- [PASSAGE SHOWN]:

Start of Block

Epilogue : Cleaning House


TWO WEEKS
[after my father died], a messenger came to me at work and delivered [my] book to me.… This was the biggest moment in my life, and I couldn't tell him about it,” Ted said. Subsequently, Ted married and had a daughter, whom he dearly wishes his father could have met. He published his second novel,
Funnymen,
in 2002.

Erica continues to live in the Apthorp. It remains a haunted house of sorts, under constant renovation (often without heat or electricity), new ownership, and with byzantine alterations to its occupancy policies. She has written a memoir of her mother and father.

Valerie sold the house she shared with Joe, but she still lives nearby.

The reception of Joe's posthumously published
Portrait of an Artist, as an old Man
was tepid. Joe's profile of an elderly fiction writer prone to frequent naps, lustful urges with no chance of fulfillment, discouraging talks with his editor, and false starts on novels (Tom Sawyer as a Wall Streeter, Hera as a harpie,
A Sexual Biography of My Wife
), met its toughest resistance from the
New York Times
' Michiko Kakutani. She called the novel “embarrassing” and expressed “regret” that it would harm a “distinguished,” “inspired,” and “sometimes brilliant” career. Heller's old skills—“bravura satire … zany, improvisational humor … ferocity and swagger”—were “sorely lacking” in
Portrait,
she said.

End of Block

- [RECORD SET]:
Start of Block

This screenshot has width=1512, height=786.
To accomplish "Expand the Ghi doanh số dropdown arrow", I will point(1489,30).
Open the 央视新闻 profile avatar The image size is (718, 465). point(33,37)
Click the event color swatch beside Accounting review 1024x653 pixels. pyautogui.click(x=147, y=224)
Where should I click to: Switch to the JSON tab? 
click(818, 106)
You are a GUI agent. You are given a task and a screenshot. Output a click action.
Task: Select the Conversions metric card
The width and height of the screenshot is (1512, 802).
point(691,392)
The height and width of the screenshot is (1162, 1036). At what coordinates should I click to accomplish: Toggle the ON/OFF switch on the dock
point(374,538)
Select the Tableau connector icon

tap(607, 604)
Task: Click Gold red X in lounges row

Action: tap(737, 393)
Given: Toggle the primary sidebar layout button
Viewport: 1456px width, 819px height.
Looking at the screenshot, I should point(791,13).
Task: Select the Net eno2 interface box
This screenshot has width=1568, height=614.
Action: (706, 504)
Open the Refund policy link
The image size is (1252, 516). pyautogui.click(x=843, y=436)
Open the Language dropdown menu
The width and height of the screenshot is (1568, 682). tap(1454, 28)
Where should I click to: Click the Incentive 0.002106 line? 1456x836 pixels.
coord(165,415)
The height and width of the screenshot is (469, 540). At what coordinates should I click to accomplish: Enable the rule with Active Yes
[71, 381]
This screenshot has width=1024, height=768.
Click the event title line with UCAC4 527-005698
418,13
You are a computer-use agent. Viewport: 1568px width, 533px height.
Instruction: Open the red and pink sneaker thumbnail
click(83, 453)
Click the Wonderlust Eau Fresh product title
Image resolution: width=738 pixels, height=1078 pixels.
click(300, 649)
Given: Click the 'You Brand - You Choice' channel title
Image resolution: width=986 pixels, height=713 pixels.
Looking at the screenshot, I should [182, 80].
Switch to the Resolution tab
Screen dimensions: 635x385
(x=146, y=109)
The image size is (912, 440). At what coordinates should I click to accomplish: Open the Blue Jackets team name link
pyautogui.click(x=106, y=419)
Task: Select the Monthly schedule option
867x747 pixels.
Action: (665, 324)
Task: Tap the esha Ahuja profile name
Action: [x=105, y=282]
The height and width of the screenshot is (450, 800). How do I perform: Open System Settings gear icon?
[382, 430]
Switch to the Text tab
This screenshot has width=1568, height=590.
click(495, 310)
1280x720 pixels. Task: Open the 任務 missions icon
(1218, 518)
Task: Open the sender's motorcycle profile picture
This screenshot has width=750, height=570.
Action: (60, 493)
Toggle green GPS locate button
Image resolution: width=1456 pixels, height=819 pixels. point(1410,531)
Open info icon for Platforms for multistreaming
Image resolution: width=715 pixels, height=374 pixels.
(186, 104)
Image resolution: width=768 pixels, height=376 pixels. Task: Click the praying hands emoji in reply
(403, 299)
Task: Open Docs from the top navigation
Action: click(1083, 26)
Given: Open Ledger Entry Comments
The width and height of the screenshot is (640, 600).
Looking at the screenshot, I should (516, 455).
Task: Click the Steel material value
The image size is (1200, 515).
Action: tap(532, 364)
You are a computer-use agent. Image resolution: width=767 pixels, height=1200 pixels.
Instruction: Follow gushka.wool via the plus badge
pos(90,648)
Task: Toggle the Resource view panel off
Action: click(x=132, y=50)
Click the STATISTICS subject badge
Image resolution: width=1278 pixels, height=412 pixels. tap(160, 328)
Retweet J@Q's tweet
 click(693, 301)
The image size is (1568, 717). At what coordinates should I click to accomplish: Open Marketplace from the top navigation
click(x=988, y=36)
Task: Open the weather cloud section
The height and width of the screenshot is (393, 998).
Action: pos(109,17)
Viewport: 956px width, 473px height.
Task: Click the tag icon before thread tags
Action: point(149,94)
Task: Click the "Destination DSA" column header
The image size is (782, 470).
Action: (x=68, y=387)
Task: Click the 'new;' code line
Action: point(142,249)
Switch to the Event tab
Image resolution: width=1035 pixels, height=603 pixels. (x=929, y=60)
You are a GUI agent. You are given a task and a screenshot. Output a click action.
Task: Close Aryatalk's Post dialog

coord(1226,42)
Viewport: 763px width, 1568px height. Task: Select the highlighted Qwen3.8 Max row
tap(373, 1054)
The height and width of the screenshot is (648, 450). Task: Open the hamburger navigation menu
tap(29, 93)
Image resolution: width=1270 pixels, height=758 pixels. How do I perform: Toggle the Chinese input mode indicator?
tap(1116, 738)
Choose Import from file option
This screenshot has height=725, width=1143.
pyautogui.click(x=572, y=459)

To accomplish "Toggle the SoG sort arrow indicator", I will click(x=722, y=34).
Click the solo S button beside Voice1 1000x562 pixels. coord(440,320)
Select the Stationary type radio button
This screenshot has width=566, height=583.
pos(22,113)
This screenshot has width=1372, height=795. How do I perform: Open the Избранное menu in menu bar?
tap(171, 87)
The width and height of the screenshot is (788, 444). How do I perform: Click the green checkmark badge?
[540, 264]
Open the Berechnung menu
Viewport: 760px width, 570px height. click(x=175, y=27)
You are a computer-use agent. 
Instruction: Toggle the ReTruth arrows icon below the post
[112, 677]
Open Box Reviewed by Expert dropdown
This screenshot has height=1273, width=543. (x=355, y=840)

End of Block

- [TASK ITEM]:
Copy the epilogue from "Epilogue : Cleaning" up to and including "mother and father.", replacing "messenger" with "courier".

- [RESPONSE BELOW]:
Epilogue : Cleaning House


TWO WEEKS
[after my father died], a courier came to me at work and delivered [my] book to me.… This was the biggest moment in my life, and I couldn't tell him about it,” Ted said. Subsequently, Ted married and had a daughter, whom he dearly wishes his father could have met. He published his second novel,
Funnymen,
in 2002.

Erica continues to live in the Apthorp. It remains a haunted house of sorts, under constant renovation (often without heat or electricity), new ownership, and with byzantine alterations to its occupancy policies. She has written a memoir of her mother and father.